» **Dokumentauszug**

====================

München/Wien – René Benko hat fertig. Das meldete die österreichische „Kronen Zeitung“ am Freitagnachmittag. Weil der Druck seiner wichtigsten Investoren zu groß wurde, zieht sich der umstrittene Tiroler Immobilienmogul aus seinem eigenen Konzern zurück, zu dem zahlreiche große Gebäude in den Innenstädten von München, Berlin, Wien oder Hamburg gehören. Übernehmen wird stattdessen der Sanierungsexperte Arndt Geiwitz. Der Betriebswirt wurde als Insolvenzverwalter bei der Pleite der Drogeriekette Schlecker bekannt und hat auch die Insolvenz der zu Benkos Signa Holding gehörenden Warenhauskette Galeria Karstadt Kaufhof begleitet.
Auf Geiwitz wartet nun ein weiterer anstrengender Job: Die Signa Holding, ein irrwitziges Geflecht aus Firmen, Töchtern und Unterfirmen, die sich gegenseitig Geld geliehen und möglicherweise auch Kredite besichert haben, ist in äußerst bedenklicher Schieflage. Letztes Jahr soll Signa eine halbe Milliarde Euro versenkt haben, in diesem Sommer hatte die EU-Bankenaufsicht sogar eine Sonderprüfung für Institute angeordnet, die Kredite an Signa vergeben hatten – ein einzigartiger Vorgang. In den letzten Tagen ging es dann Schlag auf Schlag: Beim Hamburger Elbtower, der einmal eines der größten deutschen Hochhäusern werden soll, wurde der Bau eingestellt, weil Zahlungen von Signa ausstehen. Fast zeitgleich meldete die Signa Sports Holding mit ihren Sporthändlern Insolvenz an, weil sie kein Kapital mehr vom Mutterkonzern bekam. Das Traditionshaus Sportscheck aus München, das ebenfalls zu Signa gehörte, wurde zuvor noch schnell an die britische Frasers-Group verkauft.

====================

» **Deine Anweisungen**
Gib bitte den Text über René Benko oben von „München/Wien – René“ bis hinunter zu „Karstadt Kaufhof begleitet.“ wieder und tausche dabei „Sanierungsexperte“ gegen „Restrukturierungsexperte“ aus.

» **Verfügbare Daten**

====================

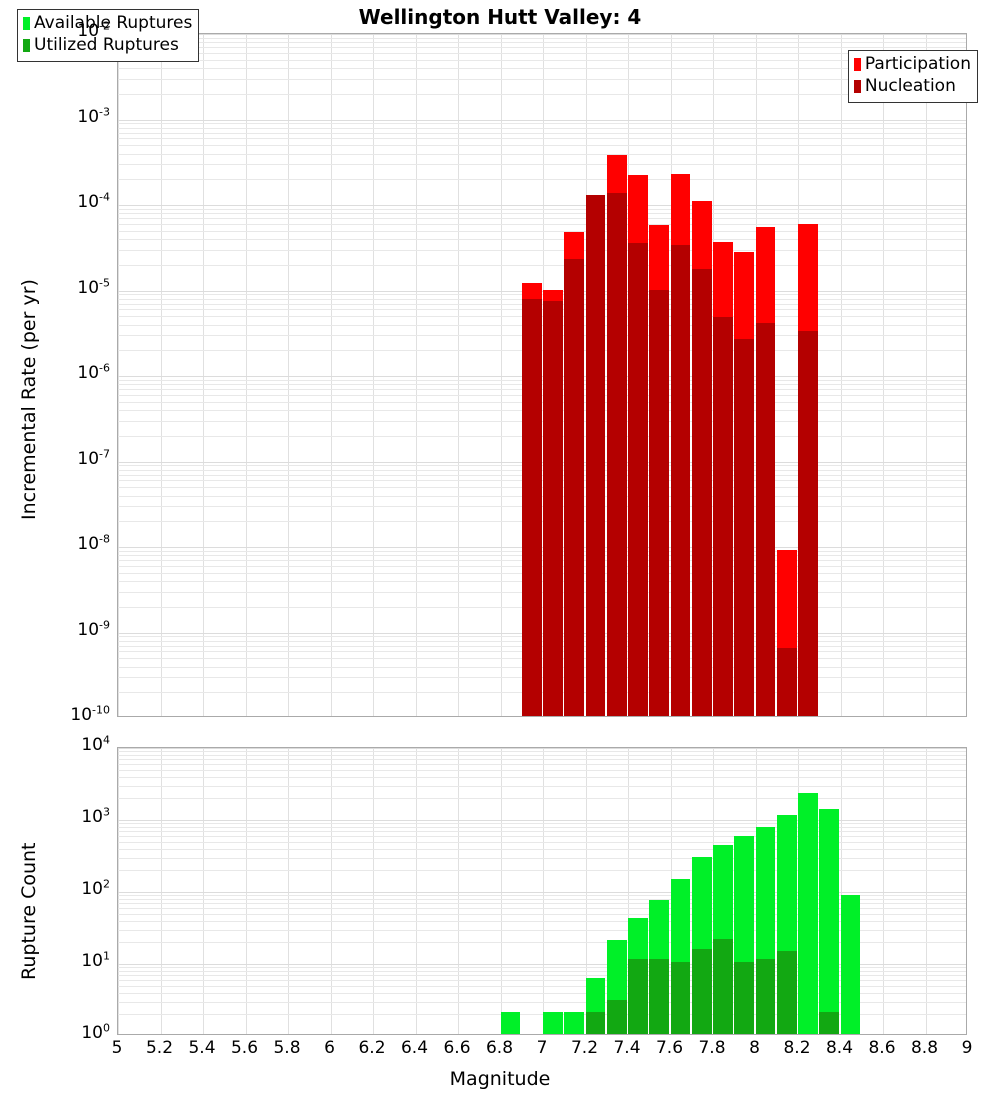 This screenshot has height=1100, width=1000. What do you see at coordinates (96, 960) in the screenshot?
I see `y-axis-tick-label: 10¹` at bounding box center [96, 960].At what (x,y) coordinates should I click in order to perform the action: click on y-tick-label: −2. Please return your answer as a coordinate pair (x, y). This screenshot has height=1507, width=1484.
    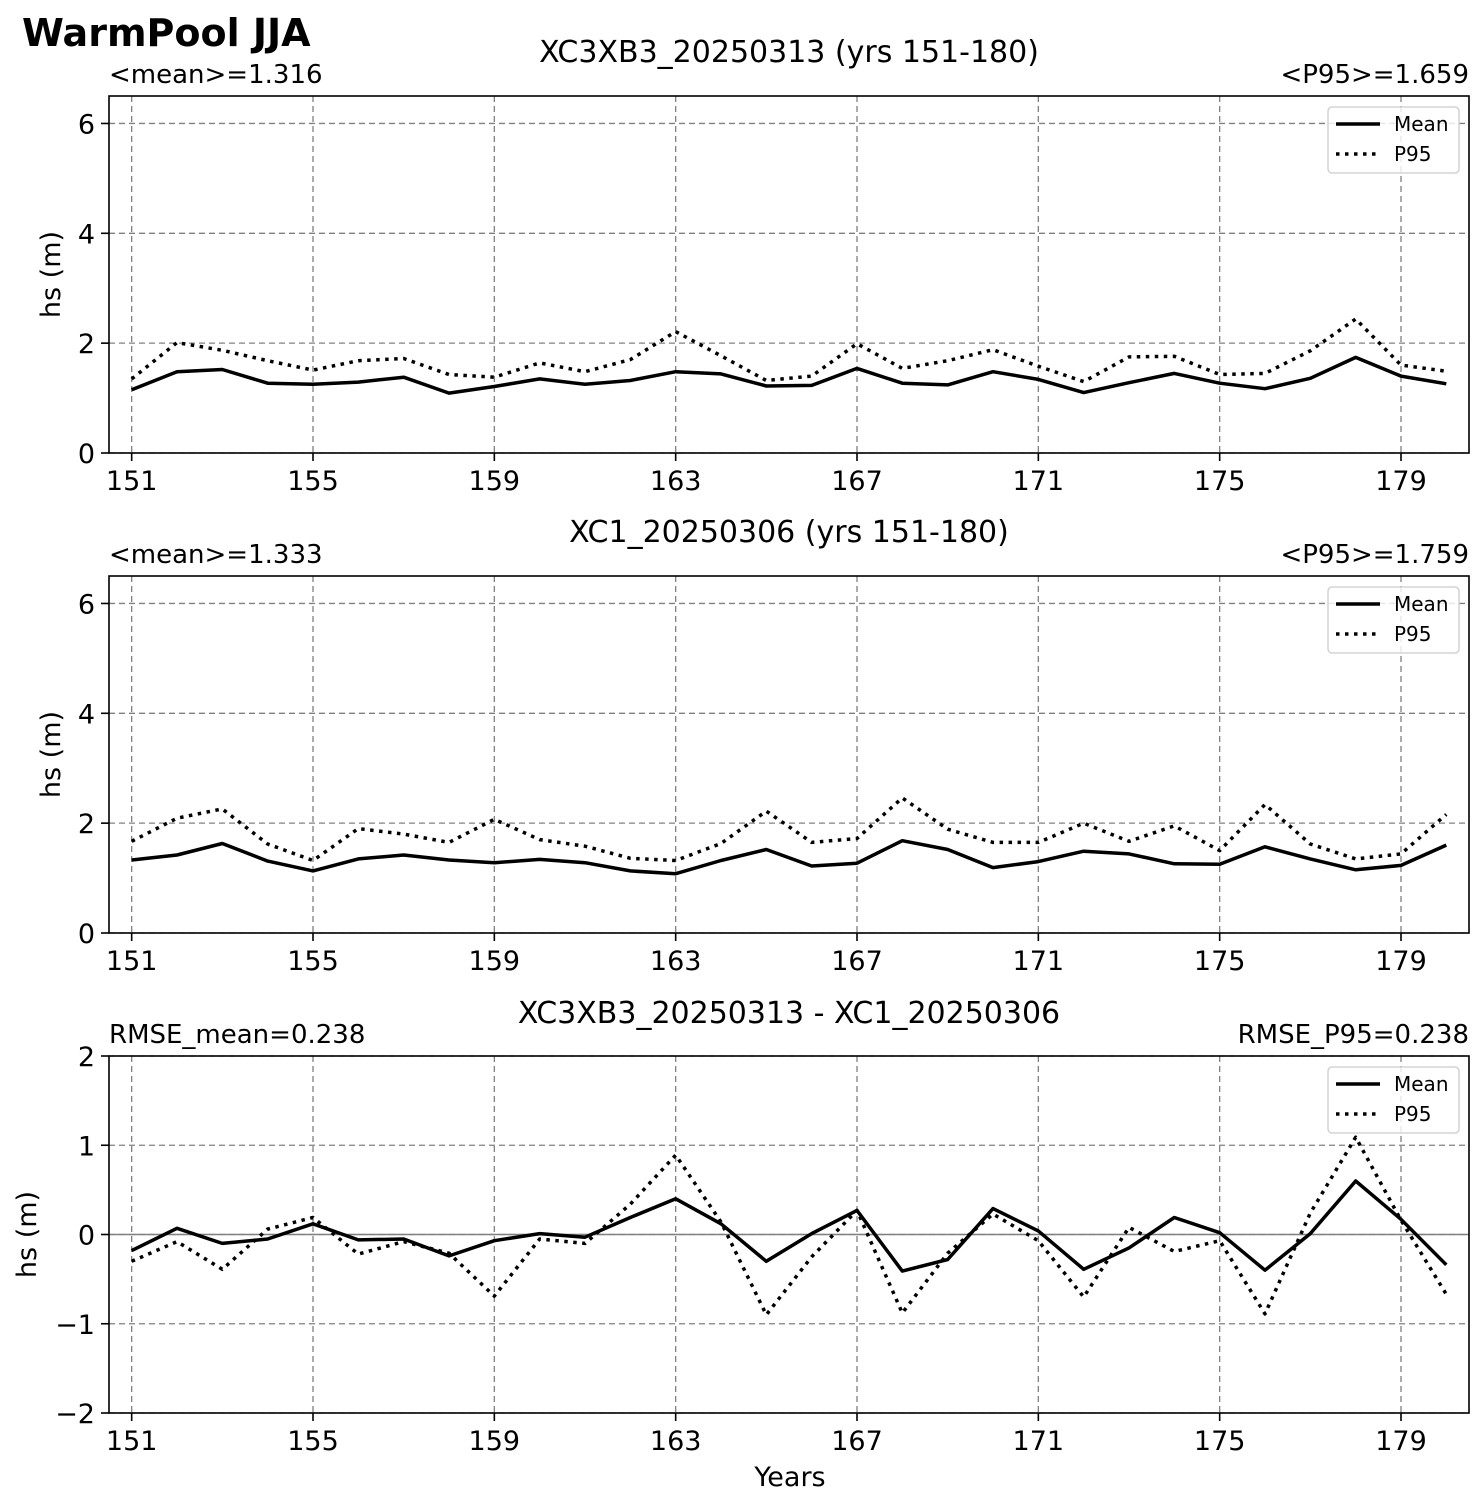
    Looking at the image, I should click on (75, 1414).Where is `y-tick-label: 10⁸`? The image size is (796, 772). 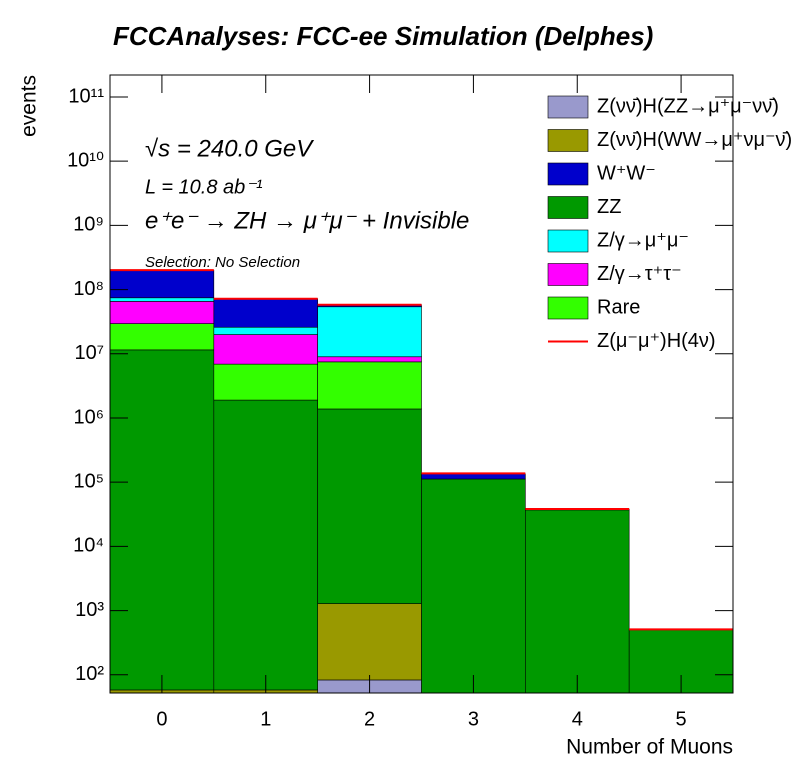
y-tick-label: 10⁸ is located at coordinates (88, 289).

====================

» **Erledigte Aufgabe**
München/Wien – René Benko hat fertig. Das meldete die österreichische „Kronen Zeitung“ am Freitagnachmittag. Weil der Druck seiner wichtigsten Investoren zu groß wurde, zieht sich der umstrittene Tiroler Immobilienmogul aus seinem eigenen Konzern zurück, zu dem zahlreiche große Gebäude in den Innenstädten von München, Berlin, Wien oder Hamburg gehören. Übernehmen wird stattdessen der Restrukturierungsexperte Arndt Geiwitz. Der Betriebswirt wurde als Insolvenzverwalter bei der Pleite der Drogeriekette Schlecker bekannt und hat auch die Insolvenz der zu Benkos Signa Holding gehörenden Warenhauskette Galeria Karstadt Kaufhof begleitet.